Shambhala Sun | May 2013
At New York’s Reciprocity Foundation, homeless youth receive
nourishment for body and mind alike. Founder TAZ TAGORE explains the program’s recipe for success.
Living in New York
City, there is no shortage of joy or suffering. They’re all around
you, on a daily basis. As a practicing Buddhist, I strive to see it all
clearly, but when I arrive at work, that can get very difficult.
I cofounded a
nonprofit called the Reciprocity Foundation, which operates a holistic center
for homeless teenagers on the West Side. Some days, the problems that appear in
front of us loom so large that it’s hard to really take them in.
youth are generally open to change. Some of our students reconnect with their
will to live through yoga classes and meditation retreats. Others awaken their
hearts while making a film, listening to a guest speaker, or simply talking
quietly with a caring adult. Homeless youth are a wonderful population. They
shoulder the consequences of our worst social problems—poverty, drug addiction,
bullying, sexual abuse—and are still willing to open their hearts after as
little as one pro- found interaction with a loving adult.
For the past seven
years we have offered services—both conventional and contemplative—to help
homeless youth realize their potential. Because before they can put effort into
selecting a vocation, a college program, or a career path, they must first wake
up to their own potential. Too many are pushed into school or work before they
feel ready, and that’s risky. When disconnected youth are pushed too far, they
can disengage further, setting off a vicious cycle of isolation.
But for a long time
there was one service we did not offer: meals. Our reasoning was that youth
shelters had it covered, providing three meals a day for residents, and soup
kitchens distributed brown-bag lunches. We
can’t do everything, we told ourselves. We’ll
focus on personal transformation and let other agencies focus on food.
But in 2012, it
seemed that more students than ever were complaining of hunger. How can that
be? We asked them, and the answers were hard to swallow. The food served at
shelters was heavily processed and meager in nutritional value. Sometimes the
food didn’t arrive at all, and when it did, it was often cold or late. Some of
our students developed rashes or digestive problems after a few months on the
“shelter diet.” Others complained of headaches, dizziness, and low energy.

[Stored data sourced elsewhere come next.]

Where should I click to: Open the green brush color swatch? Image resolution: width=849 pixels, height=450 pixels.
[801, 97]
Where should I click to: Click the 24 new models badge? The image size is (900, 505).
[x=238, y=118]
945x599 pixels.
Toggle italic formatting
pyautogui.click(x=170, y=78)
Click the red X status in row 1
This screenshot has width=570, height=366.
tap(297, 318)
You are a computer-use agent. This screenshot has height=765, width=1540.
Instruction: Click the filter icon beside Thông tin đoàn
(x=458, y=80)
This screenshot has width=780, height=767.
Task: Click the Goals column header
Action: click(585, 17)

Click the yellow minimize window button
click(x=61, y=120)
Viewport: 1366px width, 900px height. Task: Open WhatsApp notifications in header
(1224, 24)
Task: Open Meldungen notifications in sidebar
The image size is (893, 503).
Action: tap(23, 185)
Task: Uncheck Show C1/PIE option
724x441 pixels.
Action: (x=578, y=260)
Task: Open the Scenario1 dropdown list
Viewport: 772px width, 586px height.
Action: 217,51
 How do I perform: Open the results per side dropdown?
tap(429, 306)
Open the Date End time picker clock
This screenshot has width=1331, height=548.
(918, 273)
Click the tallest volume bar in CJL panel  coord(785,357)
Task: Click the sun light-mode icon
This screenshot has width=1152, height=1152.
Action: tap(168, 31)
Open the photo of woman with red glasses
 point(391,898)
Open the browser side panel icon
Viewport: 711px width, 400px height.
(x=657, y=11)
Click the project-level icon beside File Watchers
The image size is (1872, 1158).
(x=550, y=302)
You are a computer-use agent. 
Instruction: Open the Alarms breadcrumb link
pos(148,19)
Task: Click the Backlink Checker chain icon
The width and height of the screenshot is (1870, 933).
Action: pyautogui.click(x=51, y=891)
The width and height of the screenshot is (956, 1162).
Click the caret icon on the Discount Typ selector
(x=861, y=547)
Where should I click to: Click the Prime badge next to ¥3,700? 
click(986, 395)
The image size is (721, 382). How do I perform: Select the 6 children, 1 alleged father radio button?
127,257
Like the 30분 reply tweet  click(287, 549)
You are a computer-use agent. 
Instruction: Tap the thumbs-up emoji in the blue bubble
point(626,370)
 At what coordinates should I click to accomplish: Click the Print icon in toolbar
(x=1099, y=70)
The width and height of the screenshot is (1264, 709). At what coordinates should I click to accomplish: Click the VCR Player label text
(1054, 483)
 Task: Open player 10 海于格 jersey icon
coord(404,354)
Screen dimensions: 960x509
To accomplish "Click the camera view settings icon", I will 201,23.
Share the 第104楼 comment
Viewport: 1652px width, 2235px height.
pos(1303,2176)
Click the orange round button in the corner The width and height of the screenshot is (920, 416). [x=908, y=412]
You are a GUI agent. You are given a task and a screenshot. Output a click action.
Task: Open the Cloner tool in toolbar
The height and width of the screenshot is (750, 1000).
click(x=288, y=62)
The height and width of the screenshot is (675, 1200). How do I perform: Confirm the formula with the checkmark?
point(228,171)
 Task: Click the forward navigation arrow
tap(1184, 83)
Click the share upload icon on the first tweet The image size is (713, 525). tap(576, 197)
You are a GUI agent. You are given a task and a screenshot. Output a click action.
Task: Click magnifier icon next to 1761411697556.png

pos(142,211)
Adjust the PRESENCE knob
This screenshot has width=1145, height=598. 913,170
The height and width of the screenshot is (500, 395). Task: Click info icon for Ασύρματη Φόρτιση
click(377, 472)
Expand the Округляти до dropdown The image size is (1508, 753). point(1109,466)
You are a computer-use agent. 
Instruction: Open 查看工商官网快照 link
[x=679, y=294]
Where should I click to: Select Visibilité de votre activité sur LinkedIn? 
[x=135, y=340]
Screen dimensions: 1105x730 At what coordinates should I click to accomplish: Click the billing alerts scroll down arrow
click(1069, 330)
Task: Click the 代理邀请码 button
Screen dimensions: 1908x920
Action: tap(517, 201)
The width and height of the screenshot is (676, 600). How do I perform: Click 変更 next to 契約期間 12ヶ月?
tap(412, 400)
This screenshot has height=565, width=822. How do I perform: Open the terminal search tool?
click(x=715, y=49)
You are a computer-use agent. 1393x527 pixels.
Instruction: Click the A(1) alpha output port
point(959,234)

Still, I didn’t think Reciprocity should create a meal program—until I met a
homeless young girl named Jada.
Jada always wore a
scarf around her neck and refused to take off her coat. One day, she told me
she had read Eat, Pray, Love by
Elizabeth Gilbert three times, and wished she could eat what the author ate in
Italy because the food would make her happy. “When I eat,” she explained, “I
usually feel sick or break out in a rash.” She unwrapped her scarf and showed
me the large swath of red pimples that covered her neck. “I have these all over
my body, and now I’m scared to eat at the shelter.”
I needed no further convincing:
it was time to start a healthy vegetarian meal program. We bought a large slow
cooker and began serving homemade vegetarian chilis, soups, and curries to our
homeless students. The meals coincided with our evening programs, so students
were offered sustenance for body and mind alike.
Jada was a bit
suspicious of our vegan concoctions at first. She would ask for a small
portion, take one bite, and then find a reason to rush off to check email.
“This food won’t hurt your body. I promise,” I’d tell her. It was a few weeks
before she would eat a full dinner. “This is good,” she teased, “but I bet the
food is even better in Italy.”
As our vegetarian
meal program began to pick up steam, our students began to “wake up” during
mealtimes. Those who were prone to drift off or send texts during workshops
began to gather around the slow cooker to find out what was in it and how it
was being prepared. Students asked questions about vegetarianism, cooking
techniques, and the varieties of vegetables and spices in the pot.
We invited students
to contemplate their relationship with food. We asked them, How does your body feel when you eat at the
shelter? What do you wish for most at mealtimes? “A home-cooked meal” was
the answer we expected, but what they actually said was much more powerful.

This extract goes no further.